> _Listed records_:
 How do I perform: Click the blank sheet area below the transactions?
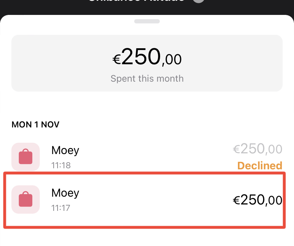click(x=147, y=237)
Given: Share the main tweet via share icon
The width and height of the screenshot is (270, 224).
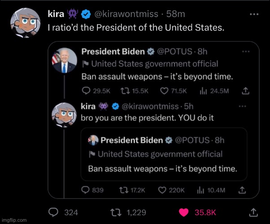Looking at the screenshot, I should pyautogui.click(x=253, y=211).
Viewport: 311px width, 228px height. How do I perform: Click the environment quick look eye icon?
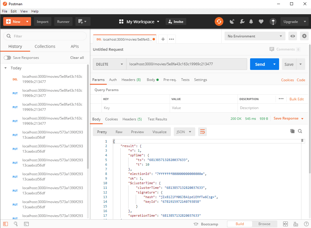point(293,36)
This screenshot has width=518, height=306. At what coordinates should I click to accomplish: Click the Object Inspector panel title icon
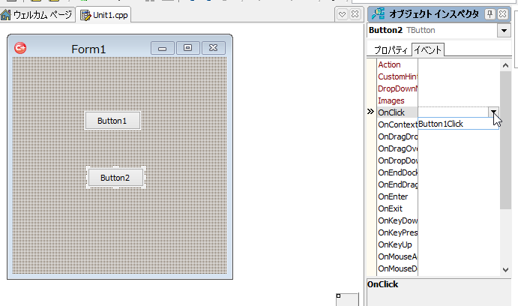pos(379,14)
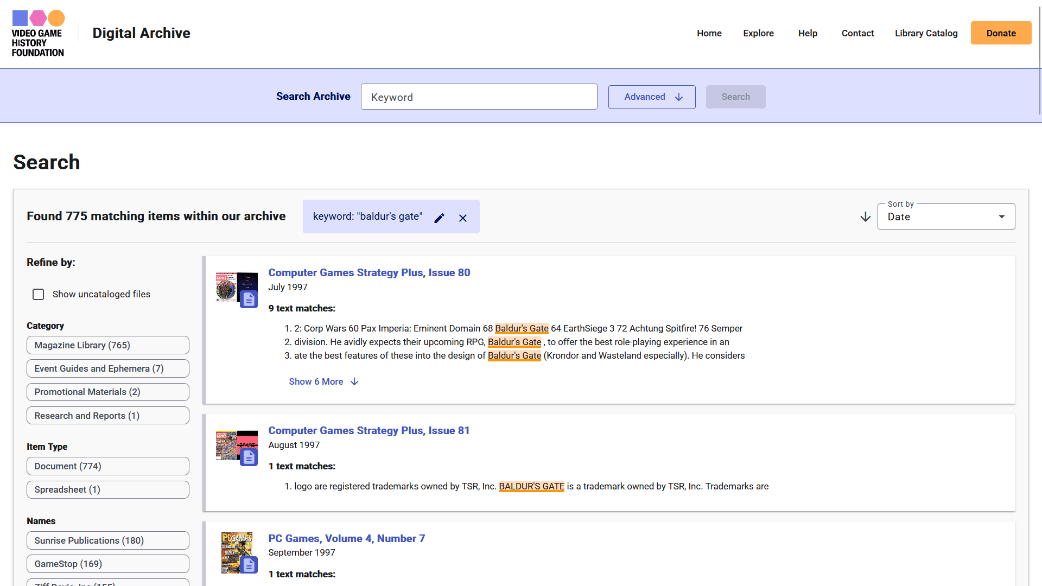Screen dimensions: 1042x586
Task: Click the remove X icon on keyword filter
Action: tap(463, 217)
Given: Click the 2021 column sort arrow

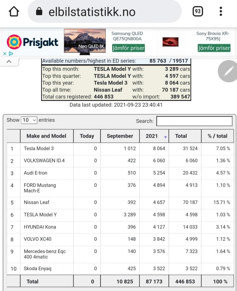Looking at the screenshot, I should click(166, 137).
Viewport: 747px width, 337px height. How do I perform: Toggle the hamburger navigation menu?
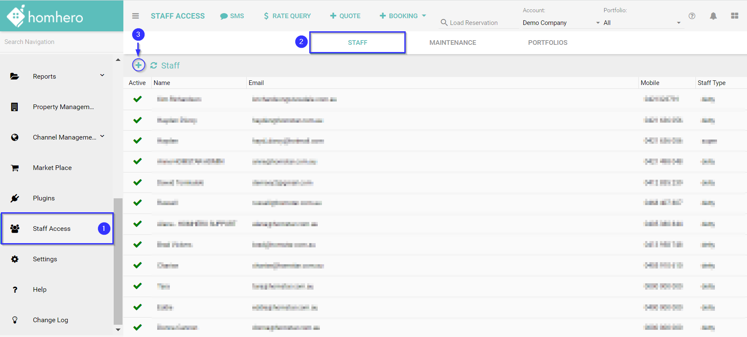pyautogui.click(x=136, y=16)
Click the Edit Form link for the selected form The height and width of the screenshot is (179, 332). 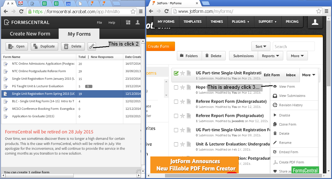point(271,75)
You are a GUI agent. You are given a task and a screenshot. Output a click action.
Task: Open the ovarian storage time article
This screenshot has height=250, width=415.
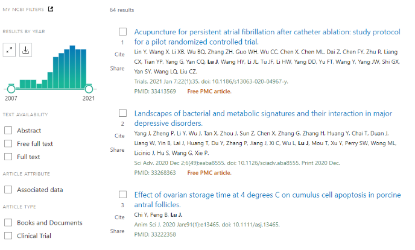pyautogui.click(x=267, y=199)

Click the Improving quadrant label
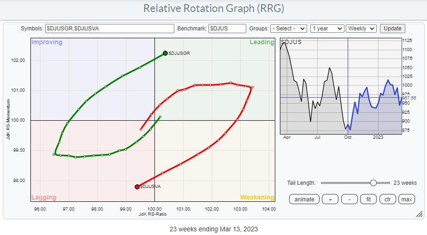(x=47, y=42)

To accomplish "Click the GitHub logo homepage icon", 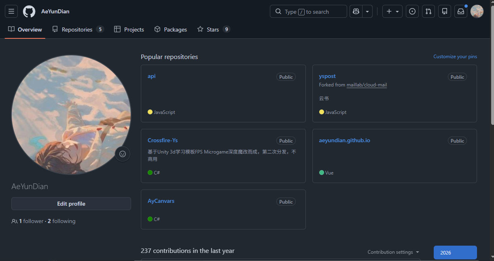I will pyautogui.click(x=29, y=12).
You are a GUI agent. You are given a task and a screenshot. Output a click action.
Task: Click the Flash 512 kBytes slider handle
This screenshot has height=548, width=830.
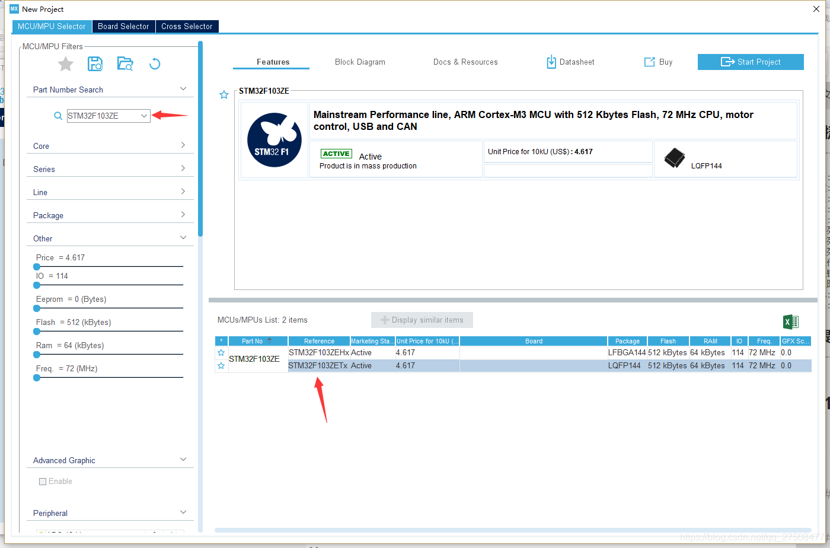tap(37, 332)
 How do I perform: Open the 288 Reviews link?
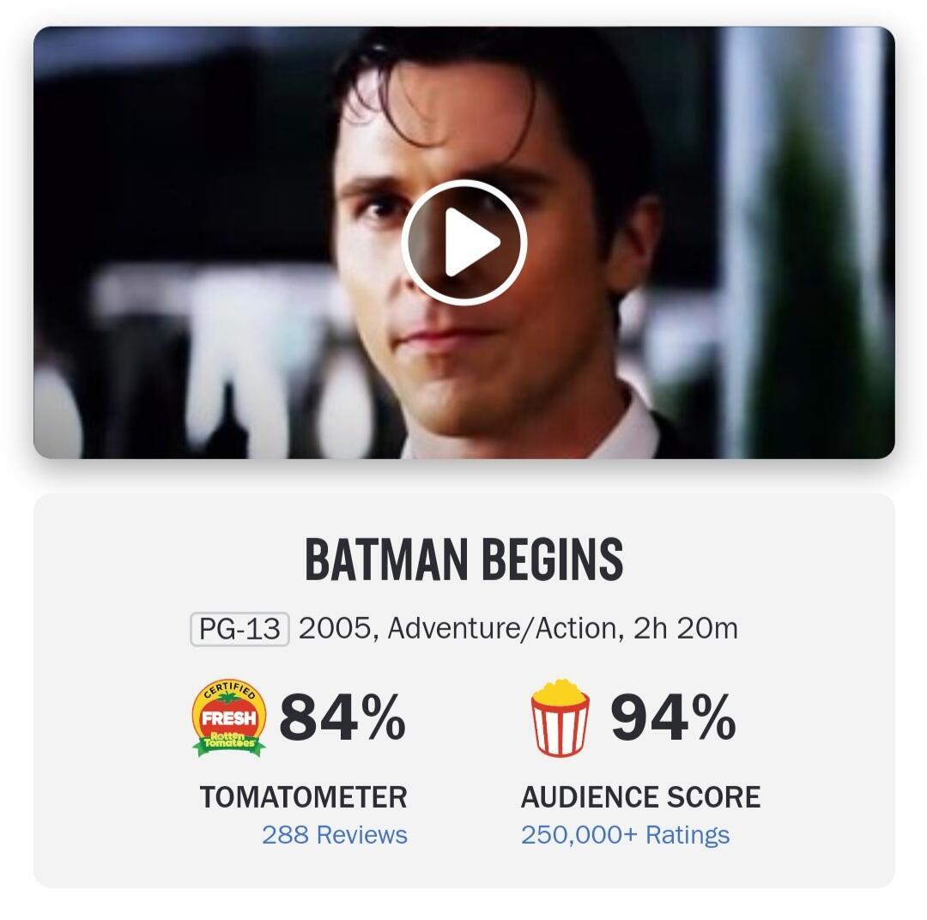tap(335, 834)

> _Your goal_:
From the line containing "Task: Click the Flash" through the last line of the entries, both included, print each line exactly and omit any picture.

> _Task response_:
Task: Click the Flash 512 kBytes slider handle
This screenshot has height=548, width=830.
tap(37, 332)
 How do I perform: Open the 288 Reviews link?
tap(335, 834)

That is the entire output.